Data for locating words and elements
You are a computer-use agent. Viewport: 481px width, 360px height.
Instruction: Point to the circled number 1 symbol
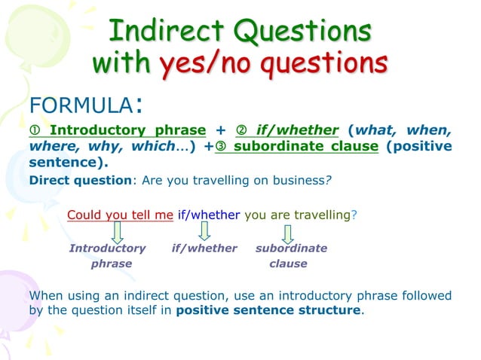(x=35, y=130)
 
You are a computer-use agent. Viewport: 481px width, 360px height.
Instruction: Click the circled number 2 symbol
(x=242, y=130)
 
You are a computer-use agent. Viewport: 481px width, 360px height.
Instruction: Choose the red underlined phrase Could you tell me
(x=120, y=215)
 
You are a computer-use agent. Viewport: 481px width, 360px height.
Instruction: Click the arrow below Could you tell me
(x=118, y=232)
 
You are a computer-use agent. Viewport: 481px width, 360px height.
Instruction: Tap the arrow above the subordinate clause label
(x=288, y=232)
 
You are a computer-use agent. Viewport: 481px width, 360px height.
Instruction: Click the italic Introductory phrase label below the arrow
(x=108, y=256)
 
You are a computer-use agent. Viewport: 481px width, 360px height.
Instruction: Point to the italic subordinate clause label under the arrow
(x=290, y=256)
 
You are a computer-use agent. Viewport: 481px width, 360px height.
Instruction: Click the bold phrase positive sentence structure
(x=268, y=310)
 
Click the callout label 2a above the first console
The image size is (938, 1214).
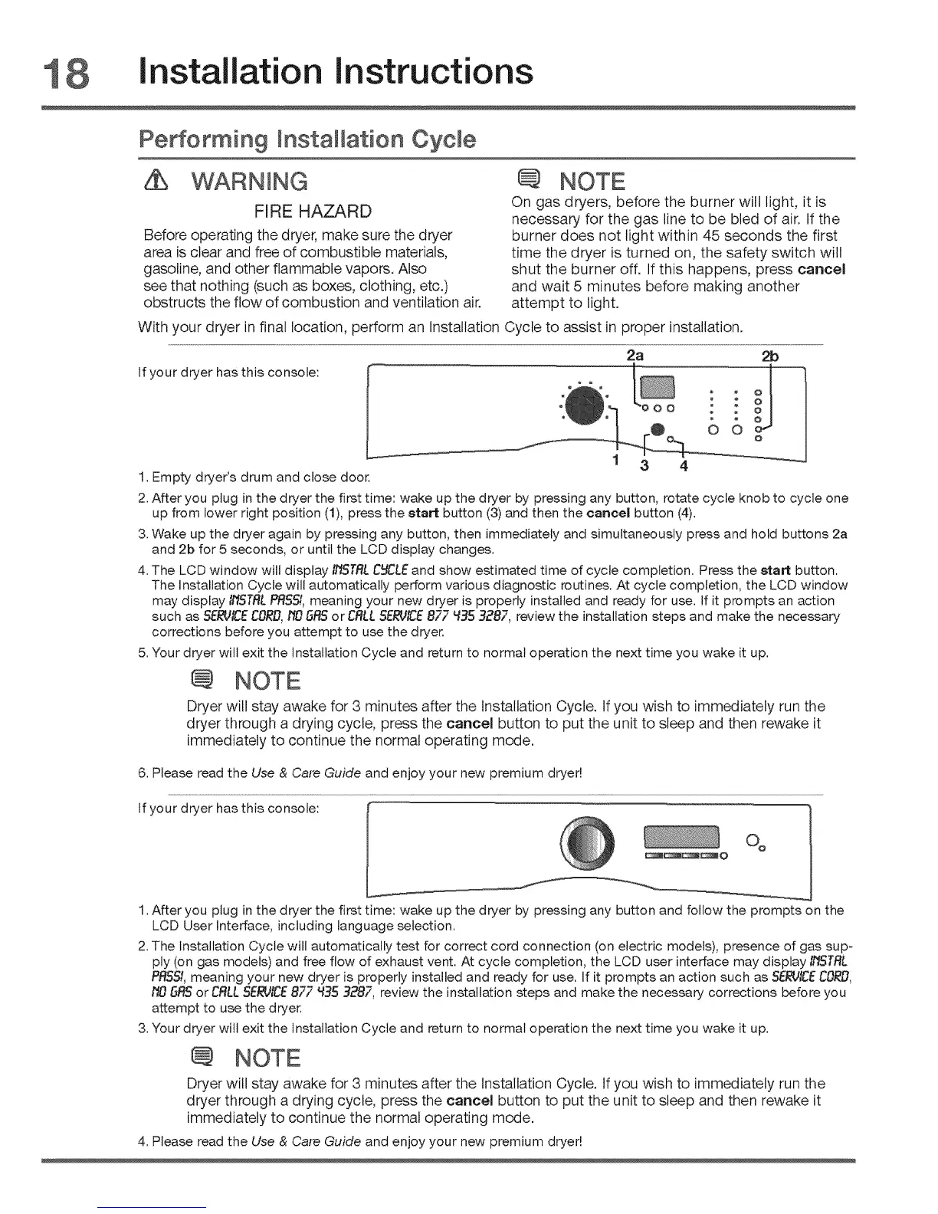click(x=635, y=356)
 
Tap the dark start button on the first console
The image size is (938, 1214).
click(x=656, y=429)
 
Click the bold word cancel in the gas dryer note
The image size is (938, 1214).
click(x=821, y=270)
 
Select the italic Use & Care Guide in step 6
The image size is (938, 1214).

==

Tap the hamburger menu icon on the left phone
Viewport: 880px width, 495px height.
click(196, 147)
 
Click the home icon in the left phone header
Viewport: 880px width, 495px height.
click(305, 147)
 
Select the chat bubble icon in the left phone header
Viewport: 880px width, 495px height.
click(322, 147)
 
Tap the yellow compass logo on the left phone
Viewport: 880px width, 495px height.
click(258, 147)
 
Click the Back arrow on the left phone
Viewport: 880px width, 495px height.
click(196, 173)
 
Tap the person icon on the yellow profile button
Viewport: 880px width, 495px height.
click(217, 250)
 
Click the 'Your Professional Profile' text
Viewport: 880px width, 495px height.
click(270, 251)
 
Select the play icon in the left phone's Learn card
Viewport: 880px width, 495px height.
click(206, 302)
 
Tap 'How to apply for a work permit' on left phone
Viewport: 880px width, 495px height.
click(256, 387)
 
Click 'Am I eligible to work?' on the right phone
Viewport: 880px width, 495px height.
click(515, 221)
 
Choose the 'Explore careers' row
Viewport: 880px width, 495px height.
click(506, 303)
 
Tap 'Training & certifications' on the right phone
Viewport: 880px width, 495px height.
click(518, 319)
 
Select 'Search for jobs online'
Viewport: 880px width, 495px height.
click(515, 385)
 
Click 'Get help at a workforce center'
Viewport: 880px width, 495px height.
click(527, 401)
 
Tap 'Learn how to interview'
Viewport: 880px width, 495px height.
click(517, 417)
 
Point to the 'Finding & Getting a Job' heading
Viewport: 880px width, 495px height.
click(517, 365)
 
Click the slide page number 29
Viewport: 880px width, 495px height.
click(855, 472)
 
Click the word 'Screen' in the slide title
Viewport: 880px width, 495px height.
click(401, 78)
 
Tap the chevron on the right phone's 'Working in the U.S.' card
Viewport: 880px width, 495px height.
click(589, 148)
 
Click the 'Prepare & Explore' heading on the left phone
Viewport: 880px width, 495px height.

--- Task prompt ---
Extract each line of the data above that contains the string "yellow". Treat uppercase and lowercase as different.

--- Written solution ---
Tap the yellow compass logo on the left phone
Tap the person icon on the yellow profile button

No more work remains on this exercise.